Removing the problem zipcodes removes 4% of the data from the data set.
- 964 records removed from 21,596

In [None]:
#problem_zips = pd.concat([df_1, df_2, df_3, df_4])
#problem_zips

In [None]:
#cleaned_df['zipcode'].value_counts().head()

In [None]:
#cleaned_df= cleaned_df.drop(problem_zips.index)
#cleaned_df.head(1)

In [None]:
# Defining the problem
#outcome = 'price'
#x_cols = list(cleaned_df.columns)
#x_cols.remove(outcome)

In [None]:
#train, test = train_test_split(cleaned_df)

In [None]:
#print(len(train), len(test))
#train.head()

In [None]:
# Fitting the actual model
#predictors = '+'.join(x_cols)
#formula = outcome + '~' + predictors
#model = ols(formula=formula, data=train).fit()
#model.summary()

### Cleaning & Encoding

In [None]:
#dropping sqft_lot15 because of it's p-value
#encoded_df = cleaned_df_2.drop(cleaned_df_2[['sqft_lot15']], axis=1)
#encoded_df.head(1)
encoded_df= cleaned_df

In [None]:
subs = [(' ', '_'),('.',''),("'",""),('™', ''), ('®',''),
        ('+','plus'), ('½','half'), ('-','_')
       ]
def col_formatting(col):
    for old, new in subs:
        col = col.replace(old,new)
    return col

In [None]:
encoded_df.columns = [col_formatting(col) for col in encoded_df.columns]

In [None]:
list(encoded_df.columns)

In [None]:
#one-hot encoding
feats = ['bedrooms','floors', 'waterfront', 'condition','zipcode']
#feats = ['floors', 'waterfront','zipcode'] #treating bedrooms as a continous variable helps the model
#feats = ['zipcode']
encoded_df[feats] = encoded_df[feats].astype(str)
encoded_df = pd.get_dummies(encoded_df, drop_first=True)

In [None]:
#encoded_df.info()

In [None]:
encoded_df.columns = [col_formatting(col) for col in encoded_df.columns]

In [None]:
list(encoded_df.columns)

### Normalizing Data

In [None]:
def norm_feat(series):
    return (series - series.mean())/series.std()

In [None]:
df_norm = norm_feat(encoded_df)
df_norm.head()

### Checking Multicolinearity with VIF scores

In [None]:
x_cols = list(df_norm.columns)
x_cols.remove(outcome)

In [None]:
X = df_norm[x_cols]
vif = [variance_inflation_factor(X.values, i) for i in range(X.shape[1])]
list(zip(x_cols, vif))

### Analysis:
- sqft_living, sqft_above, and sqft_basement all have infinite VIF scores.
- Several bedroom values, and condition values also have very high VIF scores.

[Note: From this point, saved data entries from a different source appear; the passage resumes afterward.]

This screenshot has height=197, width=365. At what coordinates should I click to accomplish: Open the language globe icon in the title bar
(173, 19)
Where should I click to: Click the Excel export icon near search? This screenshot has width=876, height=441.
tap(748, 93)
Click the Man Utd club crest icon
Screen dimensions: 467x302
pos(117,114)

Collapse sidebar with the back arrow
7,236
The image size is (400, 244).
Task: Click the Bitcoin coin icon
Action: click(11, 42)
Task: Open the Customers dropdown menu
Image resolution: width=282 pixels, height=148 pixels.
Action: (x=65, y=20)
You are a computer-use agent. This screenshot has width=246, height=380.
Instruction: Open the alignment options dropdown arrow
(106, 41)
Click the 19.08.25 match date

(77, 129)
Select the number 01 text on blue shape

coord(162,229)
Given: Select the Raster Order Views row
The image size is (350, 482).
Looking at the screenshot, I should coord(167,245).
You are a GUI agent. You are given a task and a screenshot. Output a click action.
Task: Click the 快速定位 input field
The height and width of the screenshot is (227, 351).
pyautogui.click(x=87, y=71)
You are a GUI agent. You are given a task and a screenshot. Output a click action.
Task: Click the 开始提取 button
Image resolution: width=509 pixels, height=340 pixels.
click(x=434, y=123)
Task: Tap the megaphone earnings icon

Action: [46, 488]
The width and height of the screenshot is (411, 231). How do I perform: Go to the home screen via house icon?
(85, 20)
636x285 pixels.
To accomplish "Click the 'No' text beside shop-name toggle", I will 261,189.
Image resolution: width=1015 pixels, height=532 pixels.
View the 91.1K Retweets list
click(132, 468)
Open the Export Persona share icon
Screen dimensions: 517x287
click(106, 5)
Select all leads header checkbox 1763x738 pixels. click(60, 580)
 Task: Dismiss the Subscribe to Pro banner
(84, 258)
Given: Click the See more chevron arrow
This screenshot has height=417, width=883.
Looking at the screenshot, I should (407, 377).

### Using old method to find colinear pairs

In [None]:
cc_df = df_norm.corr().abs().stack().reset_index().sort_values(0, ascending=False)

cc_df['pairs'] = list(zip(cc_df.level_0, cc_df.level_1))

cc_df.set_index(['pairs'], inplace = True)

cc_df.drop(columns=['level_1', 'level_0'], inplace = True)

# cc for correlation coefficient
cc_df.columns = ['cc']

cc_df.drop_duplicates(inplace=True)

cc_df[(cc_df.cc>.70) & (cc_df.cc<1)]

Analysis: sqft_living, and sqft_living_15 are causing a lot of multicollinearity. Dropping it will resolve most of the issues. I will also drop grade as it is so highly correlated to sqft_above, which is going to be one of my most important predictors.

In [None]:
#df_norm = df_norm.drop(['sqft_living', 'grade', 'sqft_living15'], axis=1)
df_norm = df_norm.drop(['grade'], axis=1)
df_norm.head(1)

In [None]:
cc_df = df_norm.corr().abs().stack().reset_index().sort_values(0, ascending=False)

cc_df['pairs'] = list(zip(cc_df.level_0, cc_df.level_1))

cc_df.set_index(['pairs'], inplace = True)

cc_df.drop(columns=['level_1', 'level_0'], inplace = True)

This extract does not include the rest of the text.